▶ _Provided data_
## start

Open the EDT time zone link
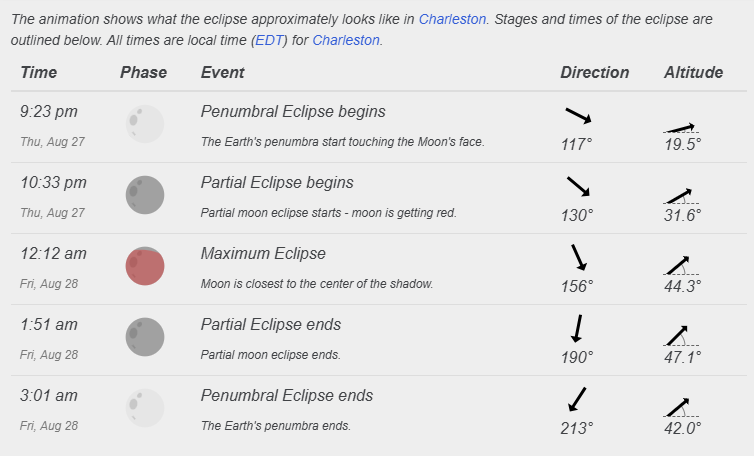This screenshot has height=456, width=754. pyautogui.click(x=269, y=40)
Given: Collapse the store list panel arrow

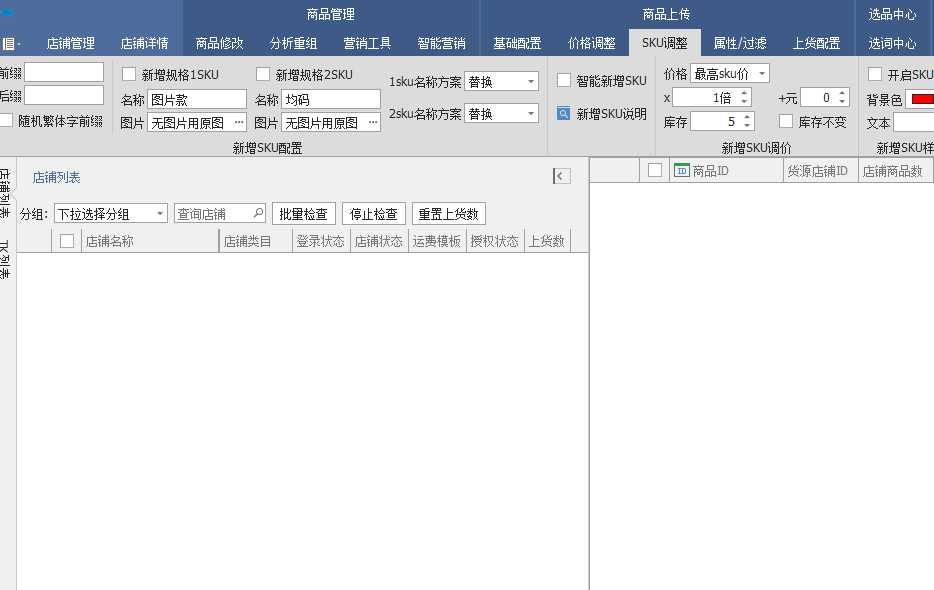Looking at the screenshot, I should (560, 175).
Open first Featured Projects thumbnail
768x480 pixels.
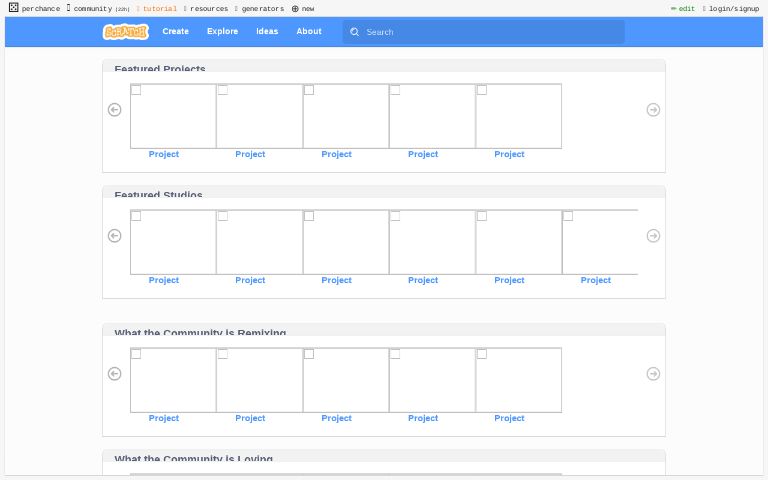coord(173,116)
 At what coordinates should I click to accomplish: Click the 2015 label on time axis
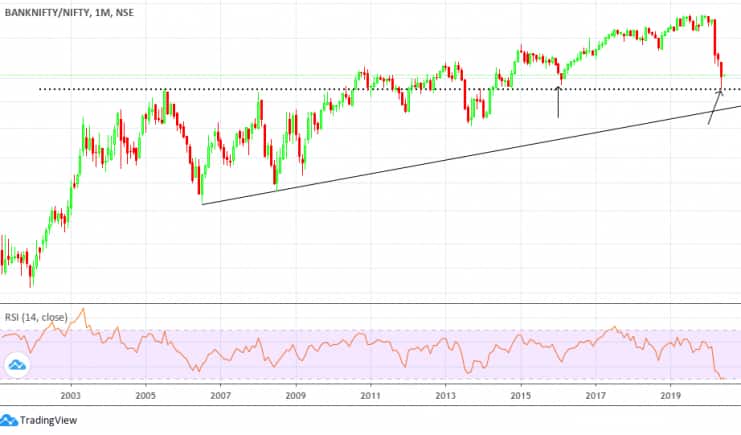click(520, 396)
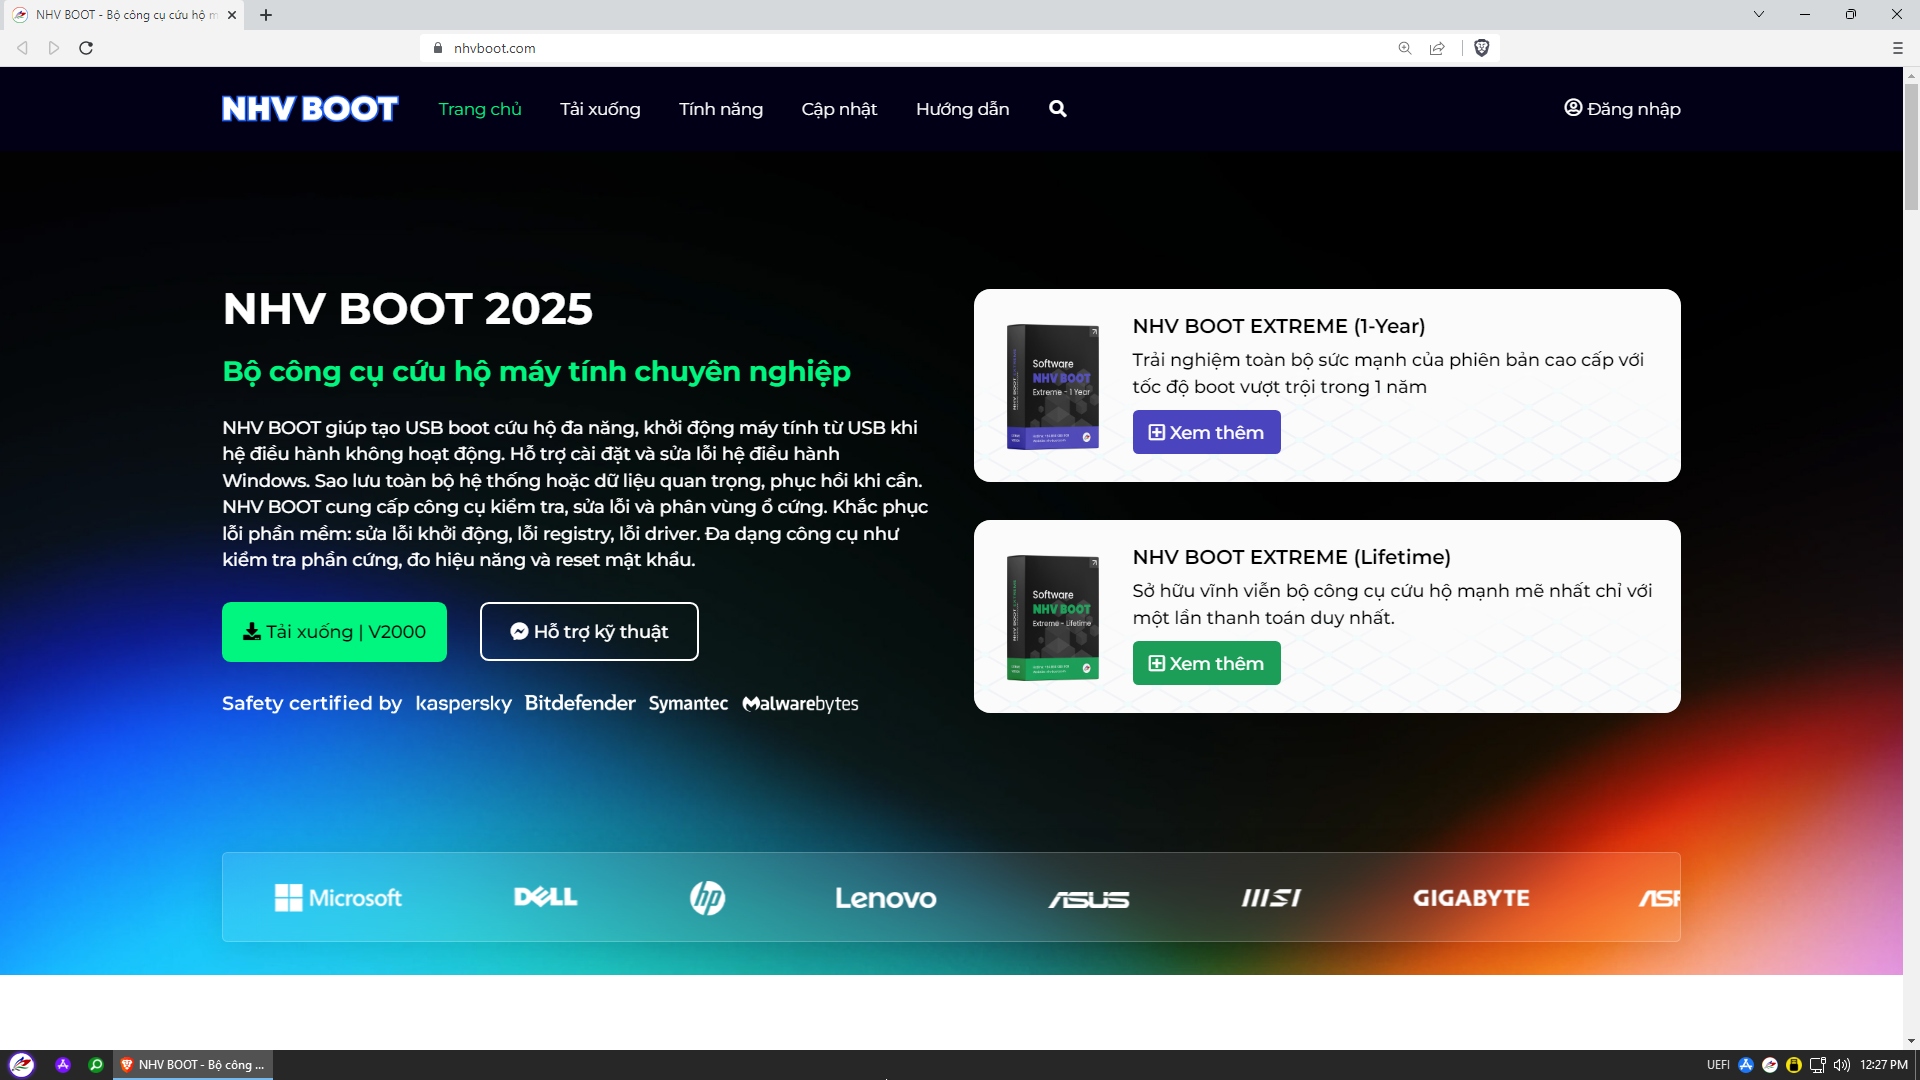Screen dimensions: 1920x1080
Task: Open a new tab with plus button
Action: (x=266, y=15)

## end

▶ _Task brief_
Update the records above by replacing "thumbnail" with "preview image" and leaving everything else unchanged. Omit the pictures from your answer.

▶ _Task output_
Open the EDT time zone link
This screenshot has height=456, width=754. pyautogui.click(x=269, y=40)
Given: Collapse the store list panel arrow

Looking at the screenshot, I should (560, 175).
Open first Featured Projects preview image
768x480 pixels.
coord(173,116)
 At what coordinates should I click to accomplish: Click the 2015 label on time axis
click(520, 396)
Screen dimensions: 1920x1080
Task: Open a new tab with plus button
Action: (x=266, y=15)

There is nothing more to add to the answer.